Wednesday 11 January 2017, 7.30pm
Between about 1580 and 1690, early modern England experienced three interrelated developments. First: the growth of a successful commercial popular music industry, centred on London, that served a socially broad national market. Second: the development of political parties, emerging from the political and religious turmoil of the period, which impinged significantly upon the newly burgeoning popular music industry and its markets. Third: a substantial increase in the per capita consumption of alcoholic drinks across all social classes, for reasons of sociability rather than health or nutrition. This paper briefly explores the unexpected effects of these changes on cultures of politics, drink and song across the whole period. In particular, it explores the way in which the Cavaliers of the 1650s and the new ‘Tory’ party of the 1680s used the medium of song to encourage excessive drinking in order to promote loyal obedience and the political and social denigration of sobriety.

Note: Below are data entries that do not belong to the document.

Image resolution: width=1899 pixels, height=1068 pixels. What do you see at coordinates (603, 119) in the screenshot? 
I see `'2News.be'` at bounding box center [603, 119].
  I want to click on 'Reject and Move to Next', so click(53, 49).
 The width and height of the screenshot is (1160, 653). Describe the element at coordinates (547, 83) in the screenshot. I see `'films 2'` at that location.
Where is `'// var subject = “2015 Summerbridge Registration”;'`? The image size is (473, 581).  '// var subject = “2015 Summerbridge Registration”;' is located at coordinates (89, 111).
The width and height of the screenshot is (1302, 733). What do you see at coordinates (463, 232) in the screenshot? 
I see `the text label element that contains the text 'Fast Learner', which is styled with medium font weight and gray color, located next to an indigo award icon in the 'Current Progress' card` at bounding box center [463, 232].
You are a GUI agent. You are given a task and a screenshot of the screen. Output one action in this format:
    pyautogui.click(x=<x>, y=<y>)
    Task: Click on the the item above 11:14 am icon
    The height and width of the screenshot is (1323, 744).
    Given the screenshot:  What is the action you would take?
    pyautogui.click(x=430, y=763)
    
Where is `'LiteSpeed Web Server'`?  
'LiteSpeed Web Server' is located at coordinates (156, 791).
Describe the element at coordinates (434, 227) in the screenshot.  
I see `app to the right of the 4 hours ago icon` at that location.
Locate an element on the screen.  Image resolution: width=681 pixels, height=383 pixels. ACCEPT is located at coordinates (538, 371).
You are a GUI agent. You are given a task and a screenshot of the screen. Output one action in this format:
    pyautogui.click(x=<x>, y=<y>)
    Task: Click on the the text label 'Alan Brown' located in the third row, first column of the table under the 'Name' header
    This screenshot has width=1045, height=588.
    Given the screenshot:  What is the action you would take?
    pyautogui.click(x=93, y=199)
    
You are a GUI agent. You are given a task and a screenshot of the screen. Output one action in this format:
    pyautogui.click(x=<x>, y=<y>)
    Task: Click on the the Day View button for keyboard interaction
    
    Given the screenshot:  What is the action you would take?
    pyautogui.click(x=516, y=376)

Angela McShane is the Head of Early Modern Studies for the V&A/RCA postgraduate programmes in History of Design, and is currently a Visiting Fellow at the University of Sheffield. She has published widely on the subject of 17th century political broadside ballads and on the material culture of drinking, including chapters in collected editions, and journal articles in Past and Present and Journal of British Studies. A monograph, The Political World of the Broadside Ballad in 17th Century England, is forthcoming.
Wednesday 8 February 2017, 7.30pm
Owen Davies is Professor of Social History at the University of Hertfordshire. He has written widely on the history of witchcraft, ghosts, magic, and popular medicine from the ancient world to the present.
Wednesday 1 March 2017, 7.30pm
This presentation outlines the dulcimer playing traditions of England and focus in depth on the remarkable spread of dulcimer playing in East Anglia, highlighting the distinctive instruments and playing style of the region. During nearly forty years of research, John and Katie Howson have discovered a wealth of dulcimer players and makers in East Anglia, with interest in the instrument at its peak from around 1850 to 1930. This research started from information from the great player Billy Bennington, augmented by research notes from Dr Russell Wortley, and now enriched further by online archive resources and community investigations.
John and Katie Howson are the directors of the East Anglian Traditional Music Trust which was founded in 2000. In the 1980s, John established the internationally known traditional folk music recording label, Veteran and in 2010 they were both awarded the Gold Badge of the English Folk Dance & Song Society.